**DIRECTIONS:** Display every line of the listing that contains the word "what". Case counts.

**AVAILABLE DATA:**

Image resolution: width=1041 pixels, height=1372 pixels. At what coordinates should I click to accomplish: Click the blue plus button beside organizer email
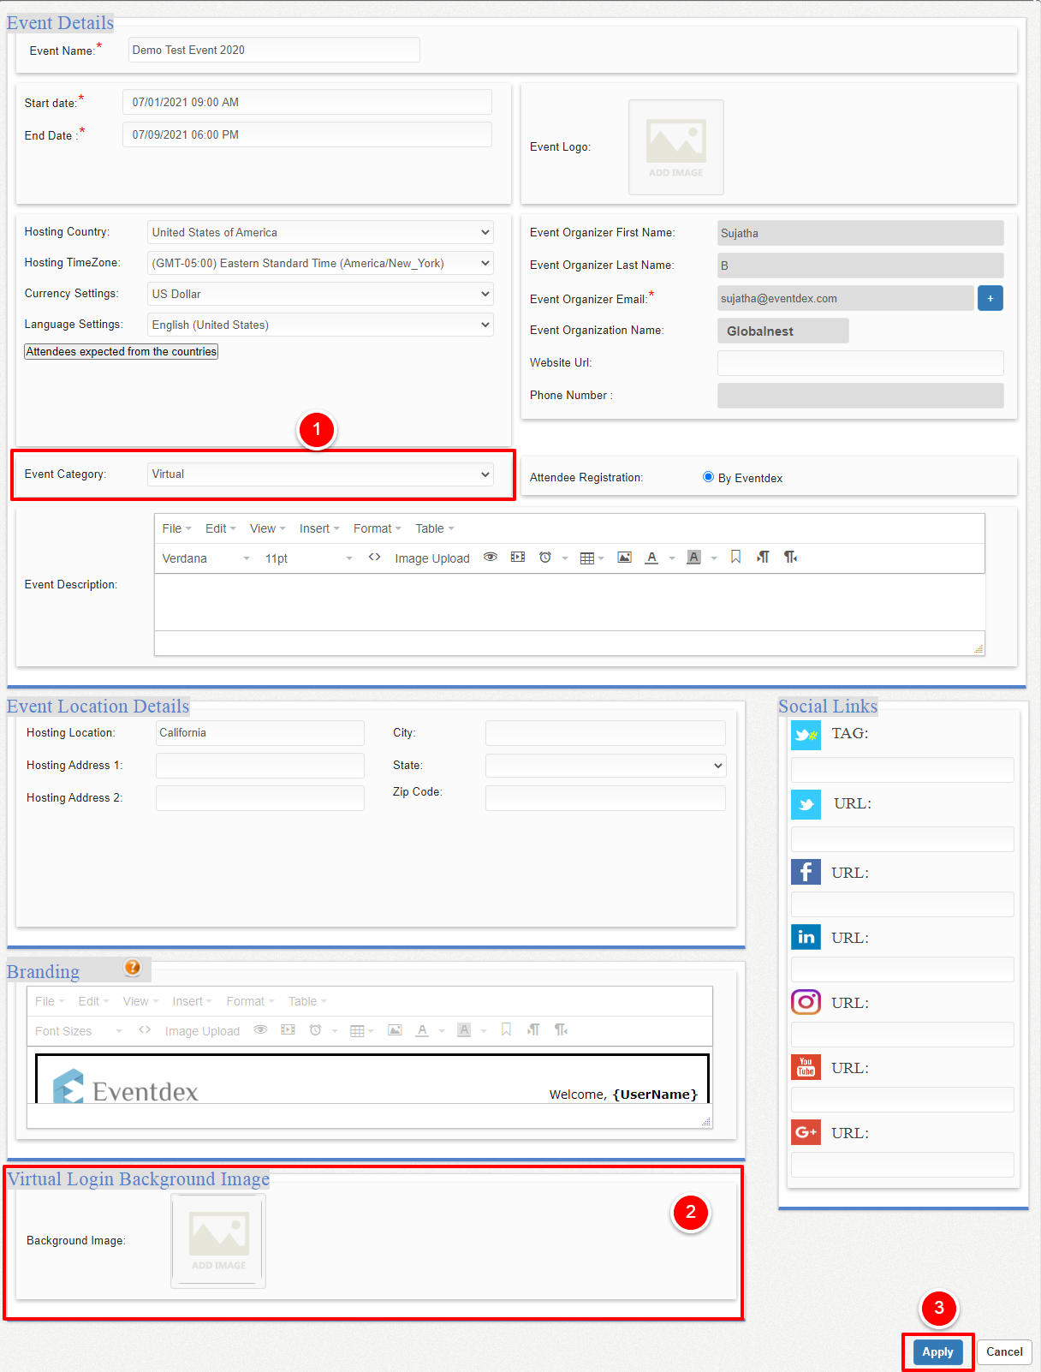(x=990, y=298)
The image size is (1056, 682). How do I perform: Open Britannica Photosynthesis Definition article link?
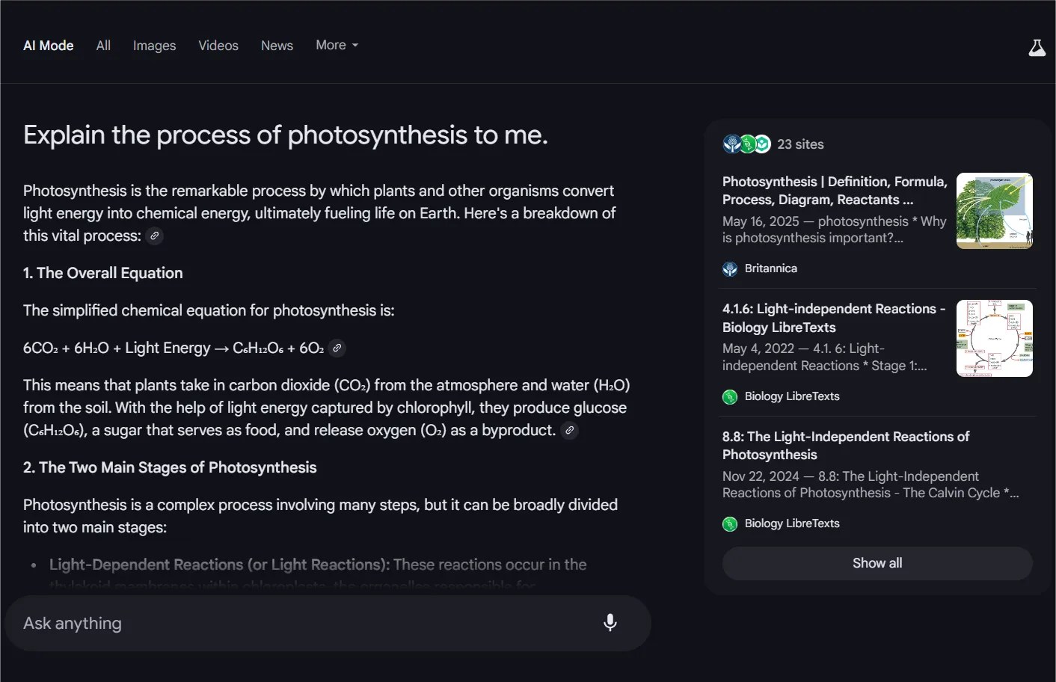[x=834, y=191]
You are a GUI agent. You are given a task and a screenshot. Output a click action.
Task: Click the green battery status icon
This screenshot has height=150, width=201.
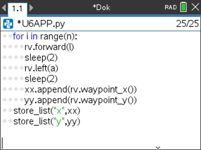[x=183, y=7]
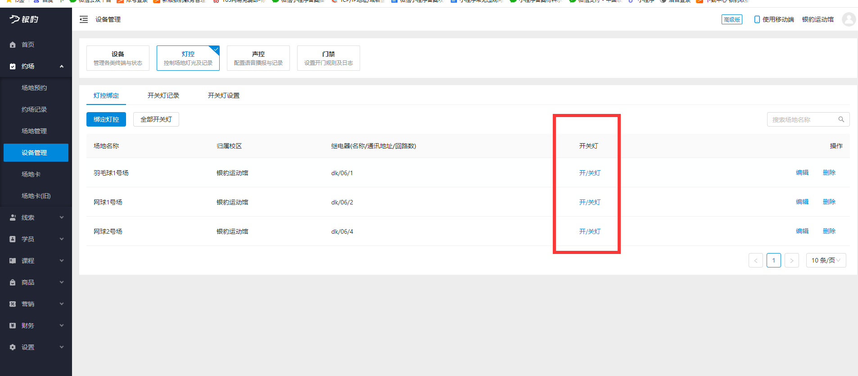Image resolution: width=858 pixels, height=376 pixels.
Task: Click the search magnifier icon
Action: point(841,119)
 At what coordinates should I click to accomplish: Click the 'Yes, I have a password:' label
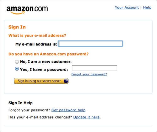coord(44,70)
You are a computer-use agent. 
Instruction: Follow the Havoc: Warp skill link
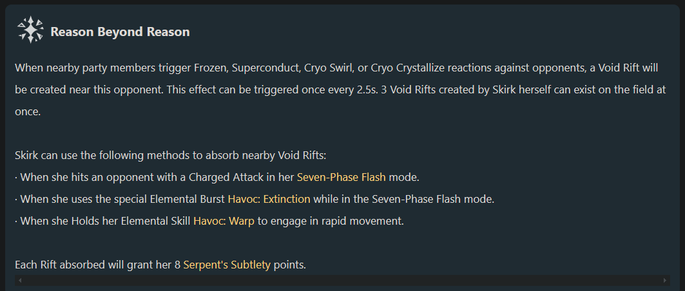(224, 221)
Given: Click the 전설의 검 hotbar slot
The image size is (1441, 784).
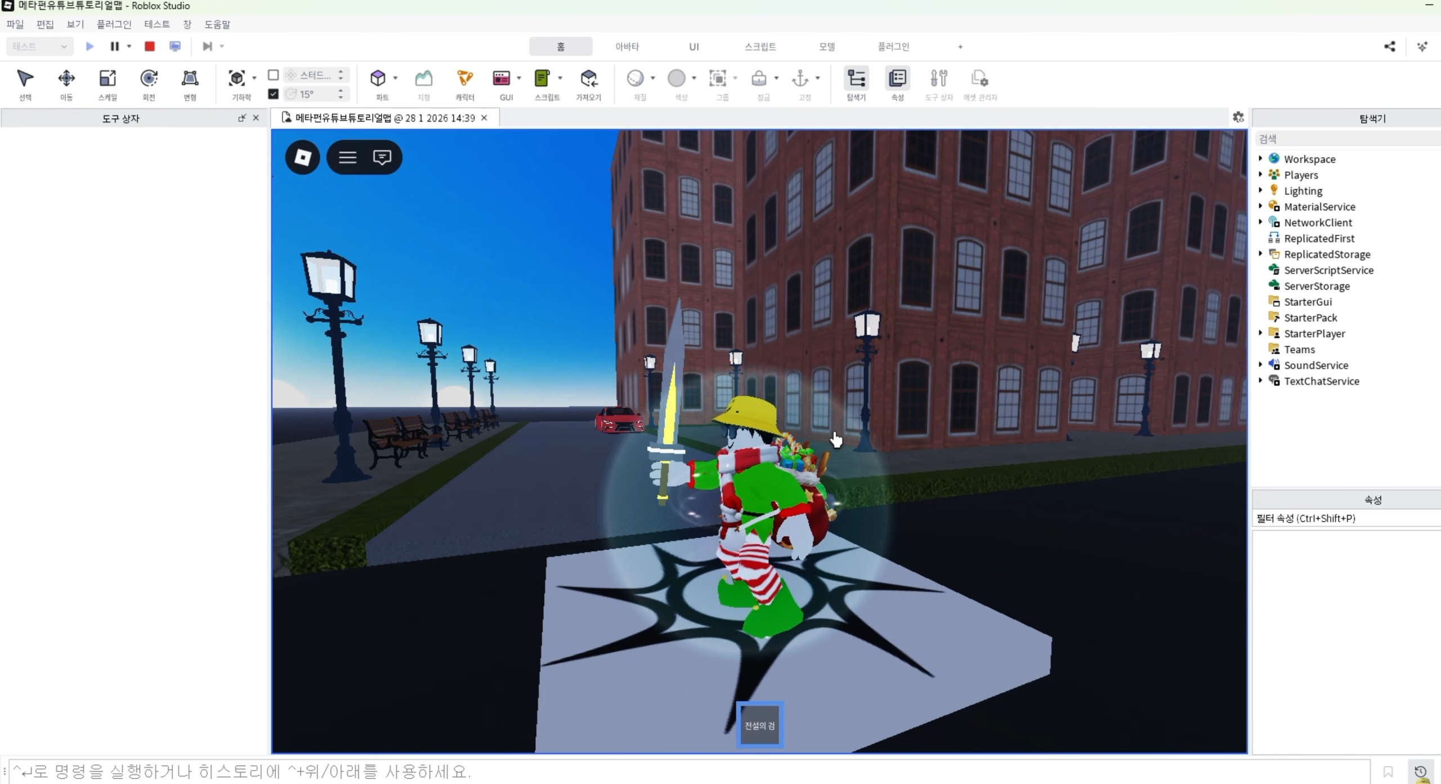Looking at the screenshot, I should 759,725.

**WRITTEN ANSWER:**
Image resolution: width=1041 pixels, height=1372 pixels. At what coordinates should I click to accomplish: Click the blue plus button beside organizer email
 At what coordinates should I click to accomplish: Click the 'Yes, I have a password:' label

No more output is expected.